Furthermore, it seems that we need to take a second look at the natural history of many types of nonischemic cardiomyopathies when applying current medical therapies for heart failure syndromes.
3.4. Study Limitations
The careful selection of the study population and the existence of a follow-up period can be considered strengths of the current study. Since we included newly diagnosed patients, it would be better if we could follow them up over a longer period of time. On the other hand, since we excluded patients with comorbidities, the generalizability of the study results might be limited, especially in the group of patients who have NDLVC and systemic diseases such as diabetes mellitus and connective tissue diseases.
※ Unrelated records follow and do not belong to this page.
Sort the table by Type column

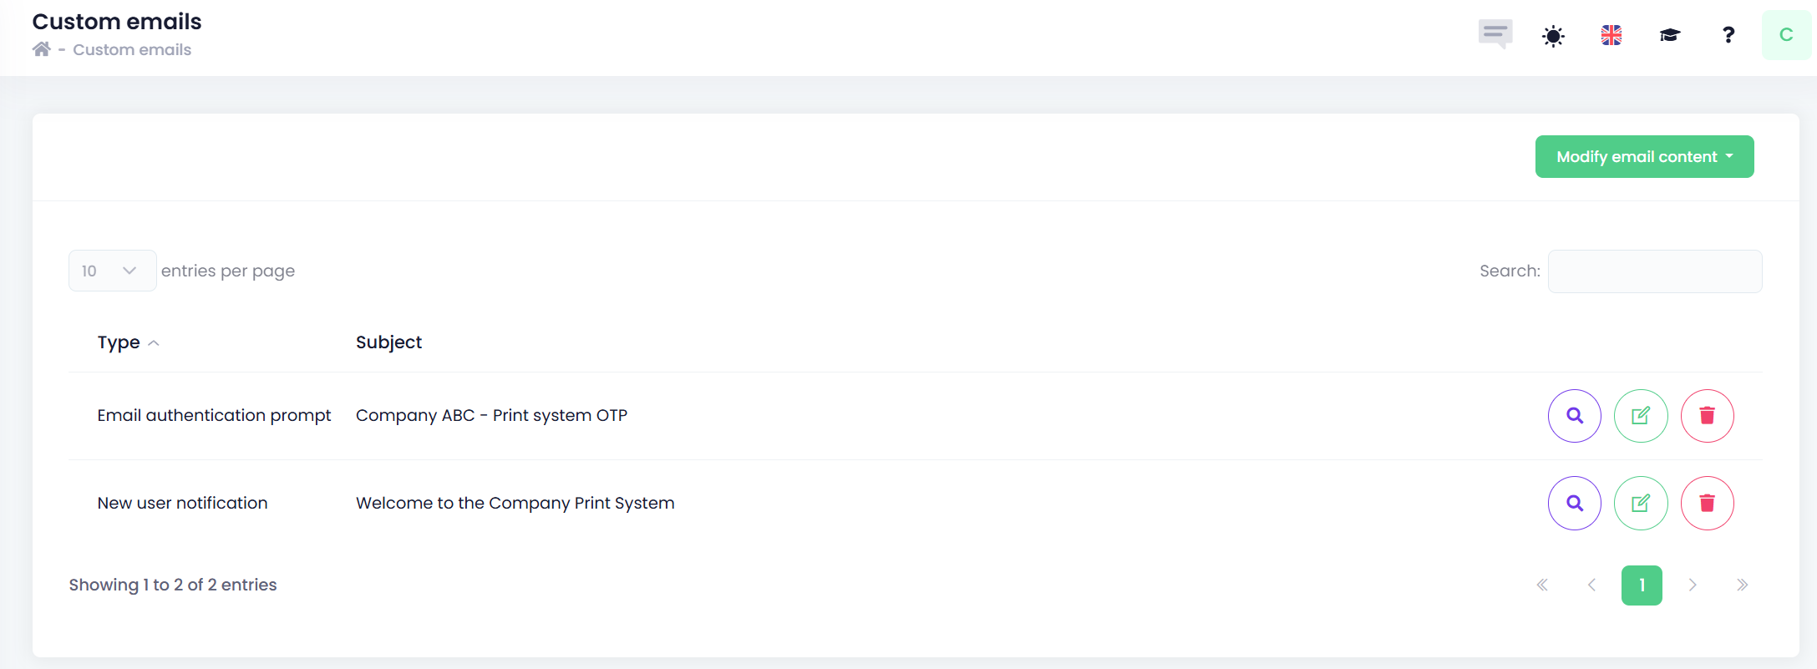[x=119, y=342]
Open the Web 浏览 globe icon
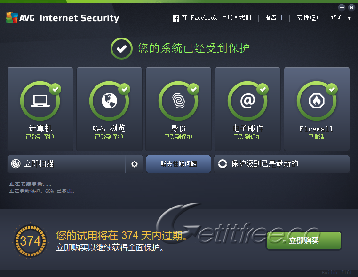The width and height of the screenshot is (358, 277). point(109,100)
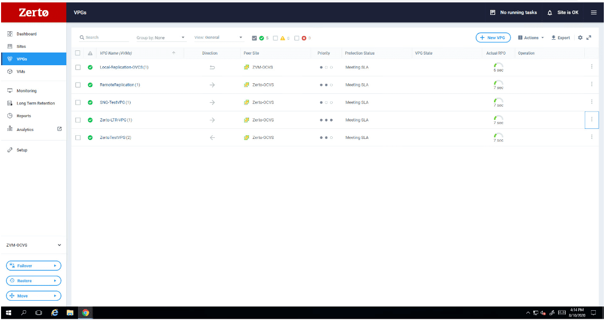Open Long Term Retention in sidebar
Image resolution: width=607 pixels, height=324 pixels.
coord(35,103)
Although we did not collect echocardiographic findings in this study, the selection of patients based on CMR criteria could be a strength of the study, as CMR findings such as size and EF are considered the gold standard compared to echocardiography.
It would be better if we could compare the echocardiographic data at the beginning and after treatment to show the remodeling of the myocardium.
Another limitation could be the lack of laboratory findings, especially the absence of natriuretic peptides. We tried to select patients who were otherwise normal and had only cardiomyopathy, so their renal and liver function and cell blood count were within normal limits. Regarding natriuretic peptides, unfortunately in our country we have limited ability to check the levels of probrain natriuretic peptide or brain natriuretic peptide, and many patients did not have natriuretic peptide checked at the time of performing CMR.
Also, we wanted to recruit more patients, but we had COVID-19 during the study period, so despite the high volume of our center for performing CMR, we could only recruit 150 patients during the study period. Further studies or inclusion of the results of the current study in secondary studies should be conducted to elucidate subtle differences in different subgroups of cardiomyopathies with reduced ejection fraction.
In conclusion, it can be said that NDLVC currently has a relatively good prognosis. Consideration of NDLVC in a spectrum with DCM may be reasonable. In this spectrum, there are some patients with NDLVC who have mildly reduced EF who may have a better prognosis and should not be ignored. Thus, the conflicting results of different studies on NDLVC show that this type of cardiomyopathy and its prognostic risk factors need to be further investigated.
Conflicts of Interest
The authors declare no conflicts of interest.
Author Contributions
Golnaz Houshmand and Nasim Naderi contributed equally to this work and share the corresponding authorship.
Funding
This study was funded by the Cardiovascular Research Center, Rajaie Cardiovascular Institute.
Acknowledgments
We would like to thank our colleagues in the IT and Imaging departments at the Rajaie Cardiovascular Institute.
Open Research
Data Availability Statement
The data that support the findings of this study are available on request from the corresponding authors. The data are not publicly available due to privacy or ethical restrictions.